Когда больная потеряла сознание и начала хрипеть, я удалилась из комнаты и уступила свое место другим, так как теперь матери уже не могла помешать их назойливость. Она была уже далеко, Рено я услала из Фон-Верта. Поль звонил, и я просила его не приезжать, а ждать дома, пока я сама ему не позвоню. Не то чтобы я хотела быть наедине со своей матерью, ее уже не было здесь, я хотела быть наедине с самой собой, и я подымалась в нашу рощу и садилась на ковер сосновых иголок. Я начинала понимать. Сама того не подозревая, я взяла на себя непосильный, даже запретный труд и преуспела в нем: исправить прошлое. А моя мать помогла мне в этом. Теперь она могла уйти.
Она задержалась еще на два дня. В течение двух дней организм, предоставленный самому себе, еще боролся, и хрип становился громче, спускался до басовых нот, снова был голосом старухи, гневливой и протестующей. Я слышала этот хрип через двери. Все прочие, сбившиеся в ее спальне, в первую очередь тетя Луиза, не могли слышать его без ужаса. А я нет. Уже было не время.
И потом вдруг под вечер в спальне все стихло.
Сейчас они увезут ее. Остальные поедут поездом или самолетом. Так как в похоронном фургоне по обычаю должен ехать кто-нибудь от родни, компаньонка тети Луизы вызвалась совершить этот далекий путь. Анриетта позаботится о тете и посадит ее в поезд. А через два дня я прилечу на похороны в Париж и вернусь в тот же день самолетом. Я решила, что Рено не поедет, и предупредила об этом родных. Они с Полем проводят меня до аэродрома и вечером встретят.

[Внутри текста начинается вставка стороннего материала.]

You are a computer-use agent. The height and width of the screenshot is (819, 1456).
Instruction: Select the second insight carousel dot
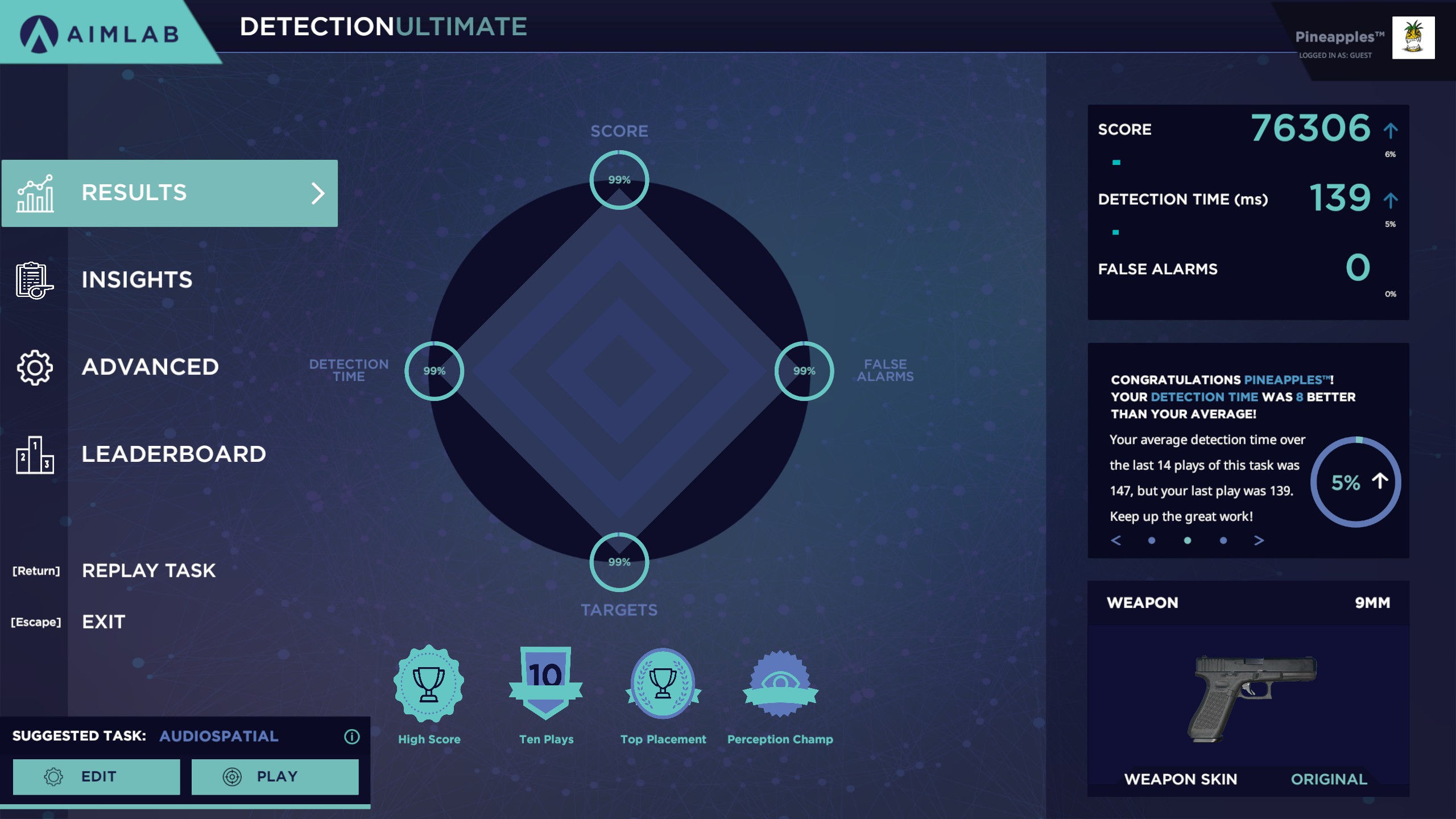(1188, 540)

Поль потихоньку от меня приехал рано утром к выносу тела. Гроб вынесли из главного подъезда, поместили в фургон, а Рено с Полем стояли тем временем за утлом дома. Частная машина - ее наняли потому, что это респектабельнее, чем ехать просто в такси,- увезет "семью", чтобы все успели отдохнуть в своих отелях до отъезда.
По платановой аллее медленно проехали одна за другой две машины. Я пошла проводить их до поворота, чтобы помочь шоферу фургона развернуться, потому что машина была слишком длинная для нашего грейдера. И встала напротив двух моих тумб, на границе Фон-Верта.
Фургон развернулся удачно. Теперь похоронная машина беззвучно катила вниз по наклонной дороге между зарослями вереска. Следом за ней вторая, и оттуда мне помахали рукой. Скоро обе машины, каждая со своим грузом, расстанутся чуть подальше, у развилки шоссе, без всякой помпы. И через несколько минут я увидела сквозь ветви, как удаляется вся моя бывшая семья, живая и мертвая.